Generally, the calibre of the current batch of Tory MPs is exceptionally high.
There is great interest in policy and ideas. There is tremendous dedication to constituency interests and campaigning. Overwhelmingly there is great comradarie between Tory MPs and their Party activists. Despite all the swipes about Eton, the range of backgrounds that Tory MPs come from is wider than ever before. Most Tory MPs are decent people motivated to take part in politics for the right reasons – foremost being patriotism.
Yet it would be quite wrong for any Tory MP, however safe their seat, to assume they had a job for life. That sense of entitlement especially angered the public after the 2008 expenses scandal. The proposed “right of recall” for MPs involved in serious wrong doing was a response to that – although it has been shelved amidst a failure to agree how it should be applied.
It is entirely proper for a constituency association to choose a new candidate even if their incumbent MP has not been involved in any scandal, but simply because they are not good enough: they may be lazy or ineffective or show poor judgment, and it is felt that someone else could do a better job.
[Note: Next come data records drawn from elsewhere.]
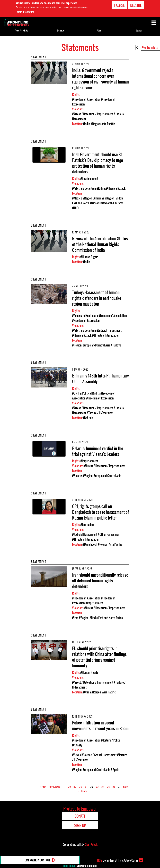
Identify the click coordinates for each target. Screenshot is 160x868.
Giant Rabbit (91, 844)
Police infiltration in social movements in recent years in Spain (101, 725)
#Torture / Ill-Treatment (100, 413)
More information (26, 12)
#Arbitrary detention (84, 188)
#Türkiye (116, 345)
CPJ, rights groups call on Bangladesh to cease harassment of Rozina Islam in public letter (101, 512)
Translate (153, 48)
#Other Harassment (109, 534)
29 (75, 786)
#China (86, 692)
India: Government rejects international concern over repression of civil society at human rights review (101, 79)
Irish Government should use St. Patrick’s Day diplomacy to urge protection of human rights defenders (97, 163)
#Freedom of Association (86, 99)
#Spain (115, 770)
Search (138, 30)
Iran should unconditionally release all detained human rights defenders (100, 581)
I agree (119, 5)
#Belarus (77, 476)
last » (84, 791)
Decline (136, 5)
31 (86, 786)
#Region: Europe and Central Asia (91, 345)
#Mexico (77, 198)
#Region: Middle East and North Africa (101, 618)
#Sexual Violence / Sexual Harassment (94, 755)
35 (108, 786)
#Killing (101, 188)
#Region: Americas (93, 198)
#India (86, 124)
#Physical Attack (116, 188)
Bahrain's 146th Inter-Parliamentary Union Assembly (101, 378)
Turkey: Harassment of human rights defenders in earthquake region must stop (96, 298)
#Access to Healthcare (85, 315)
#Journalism (87, 525)
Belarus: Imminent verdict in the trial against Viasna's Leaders (97, 451)
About (99, 30)
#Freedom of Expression (86, 320)
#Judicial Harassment (109, 330)
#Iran (75, 618)
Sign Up (80, 825)
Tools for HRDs (21, 30)
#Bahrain (88, 418)
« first (43, 786)
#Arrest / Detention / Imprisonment (93, 114)
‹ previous (54, 786)
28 (69, 786)
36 (114, 786)
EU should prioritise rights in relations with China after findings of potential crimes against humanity (99, 657)
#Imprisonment (89, 178)
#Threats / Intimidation (106, 335)
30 (80, 786)
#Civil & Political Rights (86, 393)
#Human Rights (89, 257)
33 (97, 786)
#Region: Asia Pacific (103, 124)
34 (103, 786)
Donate (60, 30)
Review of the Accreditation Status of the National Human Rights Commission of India (100, 244)
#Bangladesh (90, 544)
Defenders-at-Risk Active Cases (118, 860)
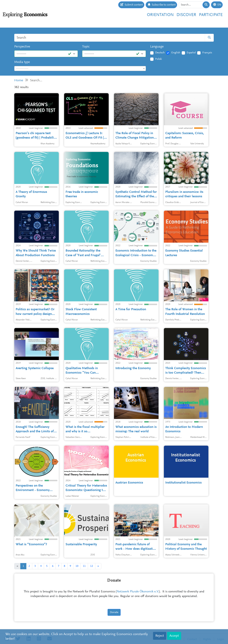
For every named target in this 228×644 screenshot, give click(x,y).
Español (191, 52)
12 (92, 566)
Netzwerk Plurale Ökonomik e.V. (138, 592)
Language (157, 47)
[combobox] (80, 68)
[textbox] (80, 69)
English (176, 52)
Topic (86, 47)
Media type (22, 62)
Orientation (160, 15)
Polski (158, 59)
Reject (160, 636)
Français (207, 52)
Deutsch (160, 52)
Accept (174, 636)
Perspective (22, 47)
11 (84, 566)
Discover (186, 15)
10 (77, 566)
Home (19, 80)
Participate (211, 15)
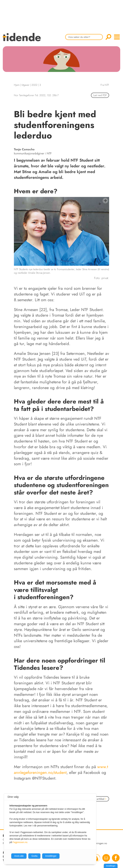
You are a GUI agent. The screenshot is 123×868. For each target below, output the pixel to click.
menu (117, 37)
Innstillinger (111, 866)
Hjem (17, 85)
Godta (34, 856)
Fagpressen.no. (20, 842)
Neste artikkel (98, 799)
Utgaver (25, 85)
Deselections are rare, although we have had a couple recently. Naturally the MP facing removal tends to be better connected to the media than those seeking their removal.
So, for example, those choosing whether or not Anne McIntosh should be the Conservative candidate for Thirsk and Malton, were presented as deciding whether or not they wished to have a woman MP. This caricature struck me as insulting for all concerned. Were those who supported Miss McIntosh only doing so because she is a woman? Martin Vander Weyer writes:
“Not since pre-Thatcher days have shire Tory grandees been able to slip favoured chaps into safe seats. I have never heard anyone in Thirsk and Malton say anything other than that they would like a choice of good candidates, preferably not called McIntosh. Nor have I ever heard ‘silly little girl’– she is, after all, almost 60. Despite the ‘stench of misogyny’ sniffed by the Daily Mail, numerous of the members who have called for her to go are women.”
Tim Yeo claimed he was deselected in South Suffolk due to his support for gay marriage. Mr Yeo’s media allies eagerly picked up the story. Yet the Mail on Sunday reports that Simon Barrett, deputy chairman of the association, and key backer of the deselection, does not fit the homophobe caricature. Mr Barrett said his son Oliver, a doctor, is to marry his partner, a male nurse, in December, and adds:
“Tim Yeo is talking a load of tosh. Just because we live in Suffolk does not mean we all chew turnips and are homophobic. No father could be more proud of his son than I am of Oliver. It will be one of the proudest days in my life when I attend his wedding to his boyfriend Jonathan in December.
“Mr Yeo is making excuses. The reason he was deselected is that he has been absent. We hardly ever see him and people got sick of it. To claim it is because we are anti same-sex marriage is laughable – and wrong.”
If a constituency association believes that a sitting Tory MP is not up to the job – for whatever reason – then they have a duty to do something about it. Deselection will always be a last resort. It is much easier and nicer for volunteers not to bother with the process.
But the media should not be so quick to insult Conservative Party members who feel they need to resort to it. Their motives should not be impugned without evidence. CCHQ and David Cameron should keep out of it.
Localism is a good principle and the Conservative Party should apply it to itself as well as the nation. Trust in politics can only be restored from the bottom up.